*Selected excerpt*:
==========
Versions and price	Free.
Source code available?	"Freely available source code, simple SDK and non-restrictive licensing - other developers can easily use Monkey's Audio in their own programs -- and there are no evil restrictive licensing agreements."
GUI / command line	GUI and command line.  Encoder can be used by Exact Audio Copy CD ripper.
Notable features	High speed and high compression.
Real-time decoder	Standalone program and plugins for Winampand Media Jukebox.  Also, apparently available as a plugin for Windows Media Player:  http://www.mediaxw.org .
Other features	CRC checking. Includes ID3 tags as used in MP3 to convey information about the track.  Can be used as front end for other compressors, including WavPack, Shorten and RKAU.  Compresses WAV files, mono or stereo, 8, 16 or 24 bits.
Theory of operation	Adaptive predictor followed by Rice coding. http://www.monkeysaudio.com/theory.html
Options used for tests	Command line version -c4000.

I tested the command line 3.81 Beta 1 commandline-only version of Monkey's Audio, using the -c4000 option for highest compression.  A separate renamer program is handy for changing the extension of file names - it can recurse into sub-directories.  Monkey's Audio is actively being developed - in April 2002, the version was 3.96.

RKAU Malcolm Taylor

 

Homepage	http://rksoft.virtualave.net/rkau.html
email	mtaylor@clear.net.nz
Operating systems	Win9x.
Versions and price	Free.
Source code available?	No.
GUI / command line	Command line. (But Monkeys Audio can be a GUI front end.)
==========
Can you print the lossless audio compressor notes above in full, word for word?

*Records for locating words and elements*:
==========
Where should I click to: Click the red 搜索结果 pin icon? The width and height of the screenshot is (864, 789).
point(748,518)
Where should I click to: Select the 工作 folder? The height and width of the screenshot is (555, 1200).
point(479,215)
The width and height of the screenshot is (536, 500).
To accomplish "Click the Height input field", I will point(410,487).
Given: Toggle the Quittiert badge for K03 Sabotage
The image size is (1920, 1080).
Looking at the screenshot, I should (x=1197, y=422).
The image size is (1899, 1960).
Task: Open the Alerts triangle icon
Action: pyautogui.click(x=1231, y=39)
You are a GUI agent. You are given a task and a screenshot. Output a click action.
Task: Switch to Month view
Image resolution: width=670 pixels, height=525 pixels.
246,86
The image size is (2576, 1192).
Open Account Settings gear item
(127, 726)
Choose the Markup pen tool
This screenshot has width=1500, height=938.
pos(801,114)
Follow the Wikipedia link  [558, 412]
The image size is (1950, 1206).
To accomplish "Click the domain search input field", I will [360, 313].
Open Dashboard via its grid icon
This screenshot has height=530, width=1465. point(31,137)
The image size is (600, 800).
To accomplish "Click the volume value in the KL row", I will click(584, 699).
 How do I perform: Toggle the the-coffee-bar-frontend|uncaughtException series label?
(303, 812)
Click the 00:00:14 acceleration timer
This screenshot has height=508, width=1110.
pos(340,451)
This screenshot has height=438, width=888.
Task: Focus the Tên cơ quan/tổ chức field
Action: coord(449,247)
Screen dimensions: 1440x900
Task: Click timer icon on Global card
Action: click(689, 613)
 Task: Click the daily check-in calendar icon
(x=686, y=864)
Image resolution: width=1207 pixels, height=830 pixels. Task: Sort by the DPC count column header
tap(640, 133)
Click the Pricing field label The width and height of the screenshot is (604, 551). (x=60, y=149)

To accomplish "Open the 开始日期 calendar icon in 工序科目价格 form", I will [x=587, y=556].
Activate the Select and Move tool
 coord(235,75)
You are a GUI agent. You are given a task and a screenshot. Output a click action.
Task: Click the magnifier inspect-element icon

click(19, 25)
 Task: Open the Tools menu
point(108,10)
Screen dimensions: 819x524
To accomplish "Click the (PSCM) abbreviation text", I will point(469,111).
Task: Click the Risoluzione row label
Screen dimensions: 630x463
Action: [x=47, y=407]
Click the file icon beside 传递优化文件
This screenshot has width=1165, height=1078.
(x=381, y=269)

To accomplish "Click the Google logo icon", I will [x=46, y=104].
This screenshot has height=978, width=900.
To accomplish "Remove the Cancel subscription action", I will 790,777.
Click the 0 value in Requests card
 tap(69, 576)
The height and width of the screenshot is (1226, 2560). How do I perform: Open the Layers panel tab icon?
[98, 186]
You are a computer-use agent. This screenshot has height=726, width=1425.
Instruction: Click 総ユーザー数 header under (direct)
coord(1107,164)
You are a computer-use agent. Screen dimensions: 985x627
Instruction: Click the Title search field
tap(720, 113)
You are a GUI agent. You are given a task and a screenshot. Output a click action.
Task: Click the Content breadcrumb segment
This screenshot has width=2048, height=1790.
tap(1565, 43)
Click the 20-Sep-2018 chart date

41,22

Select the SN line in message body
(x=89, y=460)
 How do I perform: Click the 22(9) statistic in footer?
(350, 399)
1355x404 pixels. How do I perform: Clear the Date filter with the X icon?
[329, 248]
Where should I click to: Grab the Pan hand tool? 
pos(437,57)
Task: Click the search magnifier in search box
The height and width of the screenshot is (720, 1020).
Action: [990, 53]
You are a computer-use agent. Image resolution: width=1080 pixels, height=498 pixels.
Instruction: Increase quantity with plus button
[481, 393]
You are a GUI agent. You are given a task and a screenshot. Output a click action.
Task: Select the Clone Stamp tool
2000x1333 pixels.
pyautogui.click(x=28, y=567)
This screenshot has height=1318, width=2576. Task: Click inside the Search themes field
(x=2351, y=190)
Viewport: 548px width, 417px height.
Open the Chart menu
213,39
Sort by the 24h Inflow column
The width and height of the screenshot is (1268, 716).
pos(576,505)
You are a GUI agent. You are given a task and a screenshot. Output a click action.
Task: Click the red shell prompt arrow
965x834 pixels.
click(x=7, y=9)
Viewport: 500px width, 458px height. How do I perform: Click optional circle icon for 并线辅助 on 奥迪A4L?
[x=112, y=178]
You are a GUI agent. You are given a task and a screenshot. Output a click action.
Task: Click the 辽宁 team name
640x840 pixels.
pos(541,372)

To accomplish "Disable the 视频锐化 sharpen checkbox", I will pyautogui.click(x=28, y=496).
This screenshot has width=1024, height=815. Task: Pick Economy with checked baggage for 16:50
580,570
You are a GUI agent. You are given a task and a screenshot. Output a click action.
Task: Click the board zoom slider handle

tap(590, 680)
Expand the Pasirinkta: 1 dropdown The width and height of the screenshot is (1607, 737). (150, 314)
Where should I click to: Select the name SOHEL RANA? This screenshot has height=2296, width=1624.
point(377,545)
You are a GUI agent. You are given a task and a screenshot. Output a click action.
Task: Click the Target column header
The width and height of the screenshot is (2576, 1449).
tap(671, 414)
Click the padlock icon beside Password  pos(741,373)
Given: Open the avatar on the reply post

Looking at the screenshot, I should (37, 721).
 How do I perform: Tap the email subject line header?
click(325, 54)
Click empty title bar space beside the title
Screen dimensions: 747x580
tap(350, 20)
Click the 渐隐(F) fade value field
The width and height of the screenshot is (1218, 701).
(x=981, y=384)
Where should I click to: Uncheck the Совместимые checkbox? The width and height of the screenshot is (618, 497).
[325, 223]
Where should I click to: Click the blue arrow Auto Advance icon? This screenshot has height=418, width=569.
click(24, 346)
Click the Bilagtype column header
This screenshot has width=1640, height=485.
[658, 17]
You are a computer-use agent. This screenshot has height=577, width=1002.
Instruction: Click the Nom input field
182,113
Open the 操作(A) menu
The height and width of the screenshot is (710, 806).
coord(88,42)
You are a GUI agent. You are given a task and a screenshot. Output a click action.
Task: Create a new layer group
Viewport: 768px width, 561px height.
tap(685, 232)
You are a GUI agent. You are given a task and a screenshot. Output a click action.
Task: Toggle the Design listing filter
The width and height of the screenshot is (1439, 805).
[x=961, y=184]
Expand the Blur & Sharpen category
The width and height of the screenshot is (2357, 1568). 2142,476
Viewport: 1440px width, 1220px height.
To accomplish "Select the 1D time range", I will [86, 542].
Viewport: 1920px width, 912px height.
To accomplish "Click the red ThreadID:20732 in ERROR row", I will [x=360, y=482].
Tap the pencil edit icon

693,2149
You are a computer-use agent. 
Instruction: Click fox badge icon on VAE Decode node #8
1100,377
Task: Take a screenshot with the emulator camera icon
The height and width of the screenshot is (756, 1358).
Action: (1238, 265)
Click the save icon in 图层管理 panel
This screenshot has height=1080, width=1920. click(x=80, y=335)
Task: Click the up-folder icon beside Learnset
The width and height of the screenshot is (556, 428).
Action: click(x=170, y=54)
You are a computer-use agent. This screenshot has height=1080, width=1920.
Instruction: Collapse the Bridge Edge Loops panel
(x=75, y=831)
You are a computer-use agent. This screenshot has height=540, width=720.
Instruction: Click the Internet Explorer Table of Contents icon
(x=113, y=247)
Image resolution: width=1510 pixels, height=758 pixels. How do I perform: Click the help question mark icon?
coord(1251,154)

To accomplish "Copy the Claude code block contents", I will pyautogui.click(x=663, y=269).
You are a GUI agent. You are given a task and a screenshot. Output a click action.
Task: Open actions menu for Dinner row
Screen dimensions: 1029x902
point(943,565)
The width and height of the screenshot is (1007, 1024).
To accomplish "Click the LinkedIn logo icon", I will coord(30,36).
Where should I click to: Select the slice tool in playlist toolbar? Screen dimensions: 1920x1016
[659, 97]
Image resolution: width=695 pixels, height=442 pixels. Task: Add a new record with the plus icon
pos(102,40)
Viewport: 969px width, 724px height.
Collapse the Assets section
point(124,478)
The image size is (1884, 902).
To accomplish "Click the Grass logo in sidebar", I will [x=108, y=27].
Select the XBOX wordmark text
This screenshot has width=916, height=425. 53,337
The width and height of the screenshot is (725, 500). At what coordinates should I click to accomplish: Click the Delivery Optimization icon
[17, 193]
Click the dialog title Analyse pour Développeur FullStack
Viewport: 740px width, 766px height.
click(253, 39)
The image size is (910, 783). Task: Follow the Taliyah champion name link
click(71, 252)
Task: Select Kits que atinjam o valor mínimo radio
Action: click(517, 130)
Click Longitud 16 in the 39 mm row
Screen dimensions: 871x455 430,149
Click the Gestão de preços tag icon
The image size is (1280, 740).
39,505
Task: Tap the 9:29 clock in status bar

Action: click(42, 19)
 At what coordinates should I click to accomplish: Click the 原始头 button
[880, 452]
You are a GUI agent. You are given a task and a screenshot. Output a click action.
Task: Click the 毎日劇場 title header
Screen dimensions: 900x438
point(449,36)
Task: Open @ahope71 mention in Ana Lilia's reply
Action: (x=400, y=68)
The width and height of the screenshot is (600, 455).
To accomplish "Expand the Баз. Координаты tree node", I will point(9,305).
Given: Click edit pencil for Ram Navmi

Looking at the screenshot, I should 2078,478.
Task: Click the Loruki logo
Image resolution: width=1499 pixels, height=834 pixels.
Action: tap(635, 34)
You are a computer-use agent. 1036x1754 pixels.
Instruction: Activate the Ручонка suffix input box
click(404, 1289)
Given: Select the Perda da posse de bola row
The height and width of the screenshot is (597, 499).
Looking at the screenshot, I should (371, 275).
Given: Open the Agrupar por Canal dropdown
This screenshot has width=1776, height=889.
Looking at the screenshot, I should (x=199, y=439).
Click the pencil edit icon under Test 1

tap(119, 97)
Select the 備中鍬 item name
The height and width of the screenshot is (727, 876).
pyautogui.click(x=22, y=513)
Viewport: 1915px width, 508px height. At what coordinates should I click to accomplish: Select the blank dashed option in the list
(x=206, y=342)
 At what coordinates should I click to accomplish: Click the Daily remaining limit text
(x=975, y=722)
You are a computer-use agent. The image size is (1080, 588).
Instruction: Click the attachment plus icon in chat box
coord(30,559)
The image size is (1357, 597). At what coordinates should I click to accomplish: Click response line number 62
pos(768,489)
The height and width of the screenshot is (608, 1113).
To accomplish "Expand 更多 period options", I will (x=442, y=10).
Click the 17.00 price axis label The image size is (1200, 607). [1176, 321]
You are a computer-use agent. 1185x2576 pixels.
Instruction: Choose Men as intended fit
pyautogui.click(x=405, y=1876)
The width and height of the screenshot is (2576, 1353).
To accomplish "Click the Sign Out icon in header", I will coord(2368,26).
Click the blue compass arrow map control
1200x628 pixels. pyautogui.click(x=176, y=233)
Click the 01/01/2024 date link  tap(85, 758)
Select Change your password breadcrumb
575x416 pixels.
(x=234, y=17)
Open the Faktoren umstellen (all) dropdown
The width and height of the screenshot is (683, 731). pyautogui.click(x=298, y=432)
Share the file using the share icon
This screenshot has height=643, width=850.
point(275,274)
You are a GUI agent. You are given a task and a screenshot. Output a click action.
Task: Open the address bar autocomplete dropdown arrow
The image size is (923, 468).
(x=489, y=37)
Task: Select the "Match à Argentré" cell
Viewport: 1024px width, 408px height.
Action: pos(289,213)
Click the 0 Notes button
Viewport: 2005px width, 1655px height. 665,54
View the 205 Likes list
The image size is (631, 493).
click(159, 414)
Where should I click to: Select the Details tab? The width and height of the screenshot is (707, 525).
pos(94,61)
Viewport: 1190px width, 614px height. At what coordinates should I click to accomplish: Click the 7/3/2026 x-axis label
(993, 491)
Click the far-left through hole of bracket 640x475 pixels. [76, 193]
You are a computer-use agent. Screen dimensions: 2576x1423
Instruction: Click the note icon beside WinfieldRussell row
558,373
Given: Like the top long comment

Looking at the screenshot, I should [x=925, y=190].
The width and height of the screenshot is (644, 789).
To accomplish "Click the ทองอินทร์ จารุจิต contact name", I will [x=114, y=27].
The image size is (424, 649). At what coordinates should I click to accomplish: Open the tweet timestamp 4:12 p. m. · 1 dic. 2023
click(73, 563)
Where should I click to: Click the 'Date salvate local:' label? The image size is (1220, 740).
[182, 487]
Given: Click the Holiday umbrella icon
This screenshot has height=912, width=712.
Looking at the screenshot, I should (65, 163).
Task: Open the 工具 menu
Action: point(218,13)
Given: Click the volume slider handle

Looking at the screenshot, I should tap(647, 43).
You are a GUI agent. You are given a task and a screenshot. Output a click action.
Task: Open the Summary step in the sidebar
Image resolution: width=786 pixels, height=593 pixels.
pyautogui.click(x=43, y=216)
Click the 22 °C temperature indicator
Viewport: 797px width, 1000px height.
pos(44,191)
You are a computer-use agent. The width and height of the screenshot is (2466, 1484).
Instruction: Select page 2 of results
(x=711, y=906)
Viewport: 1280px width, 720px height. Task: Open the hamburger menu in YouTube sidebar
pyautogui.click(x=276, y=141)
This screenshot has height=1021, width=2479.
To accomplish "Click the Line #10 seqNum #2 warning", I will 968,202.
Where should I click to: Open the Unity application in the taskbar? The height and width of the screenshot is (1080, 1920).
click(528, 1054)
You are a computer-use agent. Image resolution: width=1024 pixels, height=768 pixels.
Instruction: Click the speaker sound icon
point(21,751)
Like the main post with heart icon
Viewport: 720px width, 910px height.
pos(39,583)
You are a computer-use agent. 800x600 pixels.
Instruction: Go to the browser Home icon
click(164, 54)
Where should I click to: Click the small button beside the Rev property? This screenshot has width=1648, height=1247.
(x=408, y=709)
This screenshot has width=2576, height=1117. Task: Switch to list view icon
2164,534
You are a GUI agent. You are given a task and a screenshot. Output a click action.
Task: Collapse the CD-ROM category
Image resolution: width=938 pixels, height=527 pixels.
==========
*In response*:
Versions and price	Free.
Source code available?	"Freely available source code, simple SDK and non-restrictive licensing - other developers can easily use Monkey's Audio in their own programs -- and there are no evil restrictive licensing agreements."
GUI / command line	GUI and command line.  Encoder can be used by Exact Audio Copy CD ripper.
Notable features	High speed and high compression.
Real-time decoder	Standalone program and plugins for Winampand Media Jukebox.  Also, apparently available as a plugin for Windows Media Player:  http://www.mediaxw.org .
Other features	CRC checking. Includes ID3 tags as used in MP3 to convey information about the track.  Can be used as front end for other compressors, including WavPack, Shorten and RKAU.  Compresses WAV files, mono or stereo, 8, 16 or 24 bits.
Theory of operation	Adaptive predictor followed by Rice coding. http://www.monkeysaudio.com/theory.html
Options used for tests	Command line version -c4000.

I tested the command line 3.81 Beta 1 commandline-only version of Monkey's Audio, using the -c4000 option for highest compression.  A separate renamer program is handy for changing the extension of file names - it can recurse into sub-directories.  Monkey's Audio is actively being developed - in April 2002, the version was 3.96.

RKAU Malcolm Taylor

 

Homepage	http://rksoft.virtualave.net/rkau.html
email	mtaylor@clear.net.nz
Operating systems	Win9x.
Versions and price	Free.
Source code available?	No.
GUI / command line	Command line. (But Monkeys Audio can be a GUI front end.)